The analyzed period ranged from the entry into level-2 of the pandemic in France (February 29th) and the lifting of lockdown on May 10th. The same period in 2019 served as control. To take into account the local trend (i.e. yearly increase in case volumes), we also provided data about the total number of reperfusion procedures from January 1st to May 10th of the previous five years.
2/ Study population
All consecutive patients with AIS treated with IVT and/or MT in the Lyon Stroke Center, France, were included during the COVID-19 period and the control periods.
Baseline data on demographic characteristics, risk factors and medical history were systematically collected at admission as well as times from stroke onset to hospital admission (to our CSC or to primary stroke center or to emergency department as appropriate), door to imaging, door to needle and door to groin puncture. When the time of symptoms onset was unknown, the time when patients woke up or were identified was considered as the time of symptom onset. Neurological status was assessed by board certified neurologists using National Institute of Health Stroke Scale (NIHSS) score at admission.
Data about the daily number of calls to EMD were obtained from the hospital administrative database.

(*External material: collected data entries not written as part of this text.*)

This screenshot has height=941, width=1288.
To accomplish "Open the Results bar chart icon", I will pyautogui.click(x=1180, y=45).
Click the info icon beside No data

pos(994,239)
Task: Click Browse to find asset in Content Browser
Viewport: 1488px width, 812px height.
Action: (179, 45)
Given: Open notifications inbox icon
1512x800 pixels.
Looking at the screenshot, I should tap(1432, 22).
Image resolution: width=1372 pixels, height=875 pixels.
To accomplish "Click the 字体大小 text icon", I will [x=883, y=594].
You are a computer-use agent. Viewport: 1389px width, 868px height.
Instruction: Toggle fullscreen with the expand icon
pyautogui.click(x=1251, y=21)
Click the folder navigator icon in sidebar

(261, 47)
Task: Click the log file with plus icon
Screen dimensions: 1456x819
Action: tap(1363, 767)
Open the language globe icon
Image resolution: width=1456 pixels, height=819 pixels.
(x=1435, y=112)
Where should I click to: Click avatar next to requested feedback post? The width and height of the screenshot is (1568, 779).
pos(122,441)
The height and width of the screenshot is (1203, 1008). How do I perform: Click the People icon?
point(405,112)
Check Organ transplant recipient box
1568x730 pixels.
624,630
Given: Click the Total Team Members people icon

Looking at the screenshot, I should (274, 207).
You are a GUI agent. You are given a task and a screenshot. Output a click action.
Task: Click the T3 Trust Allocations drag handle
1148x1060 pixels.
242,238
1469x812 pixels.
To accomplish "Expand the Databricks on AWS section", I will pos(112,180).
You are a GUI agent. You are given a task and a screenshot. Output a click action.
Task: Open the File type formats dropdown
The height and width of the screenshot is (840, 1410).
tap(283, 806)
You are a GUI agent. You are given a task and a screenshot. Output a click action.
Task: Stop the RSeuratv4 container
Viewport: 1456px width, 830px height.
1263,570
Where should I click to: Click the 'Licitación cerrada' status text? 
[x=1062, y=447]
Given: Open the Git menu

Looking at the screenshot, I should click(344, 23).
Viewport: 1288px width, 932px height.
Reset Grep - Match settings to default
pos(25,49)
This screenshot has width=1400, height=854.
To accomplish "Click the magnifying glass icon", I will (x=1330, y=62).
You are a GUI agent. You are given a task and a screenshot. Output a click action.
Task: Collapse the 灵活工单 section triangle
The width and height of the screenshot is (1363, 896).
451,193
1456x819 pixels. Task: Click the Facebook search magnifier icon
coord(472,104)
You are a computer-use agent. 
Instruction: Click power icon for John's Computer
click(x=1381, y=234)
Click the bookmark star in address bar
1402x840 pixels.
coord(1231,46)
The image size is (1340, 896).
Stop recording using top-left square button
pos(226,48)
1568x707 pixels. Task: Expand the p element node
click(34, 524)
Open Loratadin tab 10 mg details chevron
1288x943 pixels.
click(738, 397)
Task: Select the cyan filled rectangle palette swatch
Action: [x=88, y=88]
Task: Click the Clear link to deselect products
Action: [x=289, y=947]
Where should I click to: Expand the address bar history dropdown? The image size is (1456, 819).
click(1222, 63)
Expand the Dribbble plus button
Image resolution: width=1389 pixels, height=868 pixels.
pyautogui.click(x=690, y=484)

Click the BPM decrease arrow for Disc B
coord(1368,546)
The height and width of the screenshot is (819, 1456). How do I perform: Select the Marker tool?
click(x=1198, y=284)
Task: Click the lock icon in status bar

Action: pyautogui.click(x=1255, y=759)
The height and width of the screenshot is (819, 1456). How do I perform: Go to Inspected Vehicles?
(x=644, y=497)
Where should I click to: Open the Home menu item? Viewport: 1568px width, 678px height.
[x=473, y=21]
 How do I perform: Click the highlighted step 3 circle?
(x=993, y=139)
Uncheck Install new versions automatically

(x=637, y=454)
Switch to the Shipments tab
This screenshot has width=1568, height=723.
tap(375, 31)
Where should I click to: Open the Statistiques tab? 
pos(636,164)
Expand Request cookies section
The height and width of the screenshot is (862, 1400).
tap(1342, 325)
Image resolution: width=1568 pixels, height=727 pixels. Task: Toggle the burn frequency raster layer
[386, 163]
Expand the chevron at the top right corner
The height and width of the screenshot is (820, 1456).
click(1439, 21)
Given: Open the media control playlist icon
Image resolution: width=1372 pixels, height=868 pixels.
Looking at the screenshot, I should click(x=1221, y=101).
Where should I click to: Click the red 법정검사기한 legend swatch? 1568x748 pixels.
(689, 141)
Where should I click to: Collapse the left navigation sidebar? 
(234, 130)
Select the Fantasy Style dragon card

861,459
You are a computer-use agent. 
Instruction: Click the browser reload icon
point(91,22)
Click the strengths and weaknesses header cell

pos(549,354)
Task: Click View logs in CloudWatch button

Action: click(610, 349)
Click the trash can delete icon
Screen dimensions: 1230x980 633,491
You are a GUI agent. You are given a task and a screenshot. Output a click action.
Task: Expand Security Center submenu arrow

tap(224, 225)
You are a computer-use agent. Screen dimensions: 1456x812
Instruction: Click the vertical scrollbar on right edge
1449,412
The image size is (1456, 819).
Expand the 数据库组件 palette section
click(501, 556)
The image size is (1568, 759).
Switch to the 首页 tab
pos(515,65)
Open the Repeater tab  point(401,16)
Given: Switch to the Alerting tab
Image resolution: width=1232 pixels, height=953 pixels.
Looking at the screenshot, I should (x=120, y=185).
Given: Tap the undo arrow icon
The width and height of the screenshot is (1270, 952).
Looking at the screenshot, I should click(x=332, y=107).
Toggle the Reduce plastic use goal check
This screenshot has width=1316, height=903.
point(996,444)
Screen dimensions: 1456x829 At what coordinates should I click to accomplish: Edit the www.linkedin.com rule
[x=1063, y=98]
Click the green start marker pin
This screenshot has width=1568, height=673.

The first-line imaging method in our CSC is magnetic resonance imaging (MRI), including diffusion-weighted imaging (DWI), T2∗-weighted imaging, Fluid-Attenuated-Inversion-Recovery (FLAIR), 3D-Time-of-Flight MR-angiography (MRA), perfusion-weighted imaging and cervical-vessels angiography were optional. If MRI was unavailable or contra-indicated, non-enhanced computed tomography (CT) followed by CT-angiography were performed; CT- perfusion was optional. Lesion side and baseline ischemic core size were assessed on DWI or CT using the Alberta Stroke Program Early CT Score (ASPECTS) for patients with stroke in the middle cerebral artery territory . Baseline arterial occlusion site was evaluated with MRA or CT-angiography. A follow-up CT performed at 24 hours classified any hemorrhagic transformation according to the European Co-operative Acute Stroke Study (ECASS II) classification .
4/ Statistical analysis
Continuous variables are expressed as means (standard deviation [SD]) or medians (interquartile range [IQR]), and categorical variables as percentages. The Mann-Whitney U-test and Fisher's exact test were used to compare continuous and categorical variables, respectively. A p-value <0.05 was considered significant. Data were analyzed with Stata Version 15™ (STATACORP, COLLEGE STATION, TEXAS 77845 USA).